Serving Notice Against the State During Lockdown: The Possible Saving Grace for Claimants Restricted by Pandemic Regulations

The nationwide lockdown caused by the COVID-19 pandemic has had a major effect on people’s daily activities. Under Level 5 (from 26 March to 1 May 2020), people’s movements were greatly restricted, and failure to abide by the government regulations had serious ramifications for offenders. These restrictions, as well as the closure of various institutions during this time, prevented people who had valid claims against the State (for various reasons) from lodging their claims timeously, as provided for by the relevant laws. The consequences of this, at least on face value, is that potential claimants may now be statutorily barred from seeking legal recourse.

Disruption to statutory timeframes and service process under lockdown

The Act regulating legal proceedings against the State requires that Statutory Notice is served on the relevant State entity within six months from the date on which the debt became due.

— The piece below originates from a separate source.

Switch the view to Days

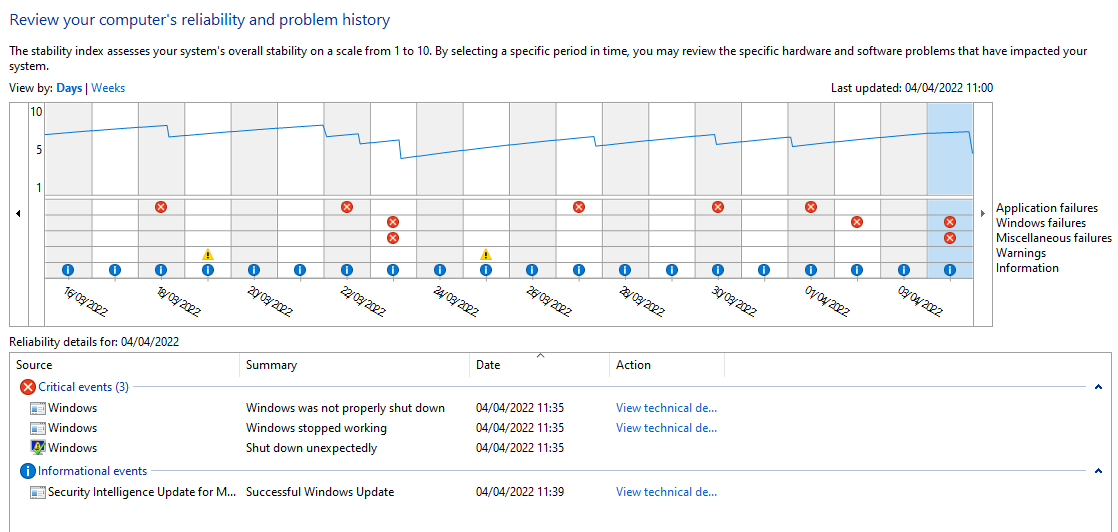pyautogui.click(x=70, y=88)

During lockdown, potential claimants who had valid claims from 28 October 2019 onwards could not utilise the full period of six months within which they could have provided Notice.

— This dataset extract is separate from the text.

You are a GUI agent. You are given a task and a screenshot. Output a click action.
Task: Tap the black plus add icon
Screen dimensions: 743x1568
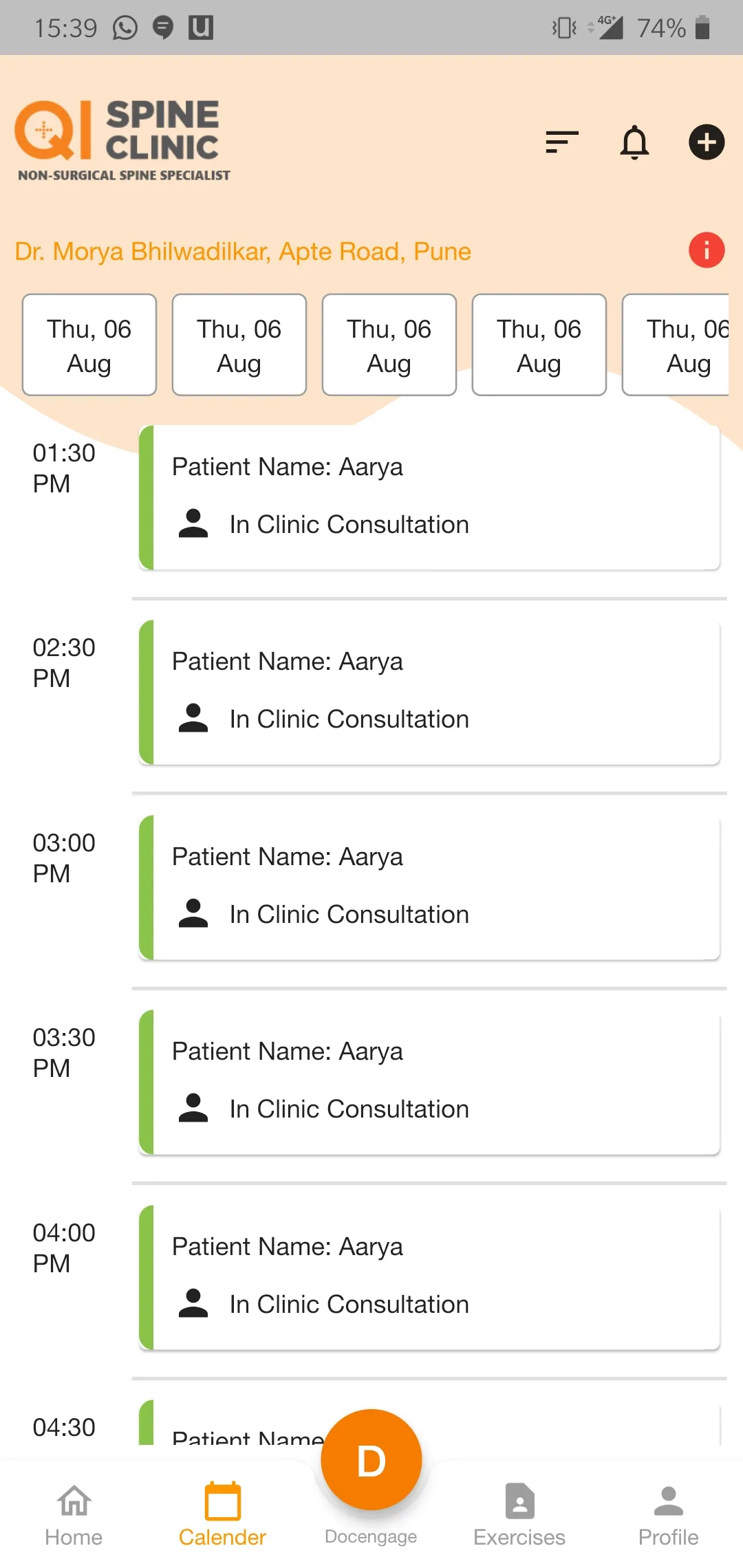[x=707, y=142]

Every year, various State organs and departments are sued for many different reasons, such as claims against local municipalities, the Health Department, the Minister of Police, Correctional Services, and the Department of Education and so on. During Level 5 of the lockdown, there would have been many potential claimants who could not immediately serve the necessary Notice on the State due to the strict restrictions. Because of this, it is likely that thousands of potential claimants, who are unsure of the legal timeframes within which they need to institute their claims, feel as though it is too late to take legal action. But there are options for people in this position to review.

Section 3(4) of The Institution of Legal Proceedings Against Certain Organs of State Act

Our starting point is the Constitution of the Republic of South Africa, 1996. Section 34 of the Constitution states that “everyone has the right to have any dispute that can be resolved by the application of law decided in a fair public hearing before a court or, where appropriate, another independent or impartial tribunal or forum”. From the reading of this Section, it will take compelling reasons to deny any potential claimants access to courts and having their cases heard. This is despite the laws regulating the relevant timeframes.

The Institution of Legal Proceedings Against Certain Organs of State Act (“the Act”) regulates the institution of claims against the State. Briefly, this Act purports to regulate prescription periods and requirements and service of Section 3 Notice on the State. Section 3 of the Act states that “a notice must, within six months from the date on which the debt became due, be served on the organ of State.” The said provision further requires that a notice must briefly set out the facts giving rise to the debt and such facts of such debts that are within the knowledge of the creditor (in this case, claimant). Furthermore, Section 3(4) provides that if the State argues that the claimant failed to comply with the statutory timeframes, the claimant may apply to a court for condonation of such failure. The court may (this implies that the court has a discretion) grant condonation if it is satisfied that:

  • The debt has not been extinguished by prescription;
  • Good cause exists for failure by the creditor; and
  • The organ of state was not unreasonably prejudiced by the failure.

Section 3(4) therefore may be a saving grace for thousands of potential claimants who, but for the hard lockdown, could not serve the prescribed Notice.

How claimants should proceed with condonation applications

Whilst this gives hope to claimants, it is crucial to note that not every condonation application will succeed. The claimant will have to satisfy all three requirements as provided for by Section 3(4) of the Act. In this regard, it is important to observe that the State almost always raises a Special Plea of late service of the Notice. If this Special Plea succeeds, the claim is ‘thrown out’ and the potential claimant will be left with no recourse – the merits of the case will not be entertained at all.

That being said, our courts are ordinarily inclined to grant condonation applications in order to serve justice in line with the spirit, purpose and objectives of the Constitution. Obviously, having a specialist lawyer greatly enhances a claimant’s chances of success. Importantly, claimants must keep a detailed chain of events together with their timelines. This helps in trying to establish good cause for failure to lodge timeously and to demonstrate that failure did not unreasonably prejudice the State. The usefulness of a detailed record of events is evident in the matter of Marumo v Minister of Police. In this case, a cause of action arose on 3 March 2010, but the Section 3 Notice was only served on 1 February 2011 (almost a year later). Due to the fact that the claimant had her records in order, the application was granted, accordingly.

The lockdown might have interrupted thousands of potential claims, but claimants should not assume that it is too late to institute their claims against the State, particularly where failure to do so timeously was not of their own fault. Although the Notice must be given within six months, the Act is flexible and allows condonation of late service – so long as the statutory requirements for same are satisfied. In light of this, potential claimants should seek proper legal advice before deciding whether or not they should pursue their claims.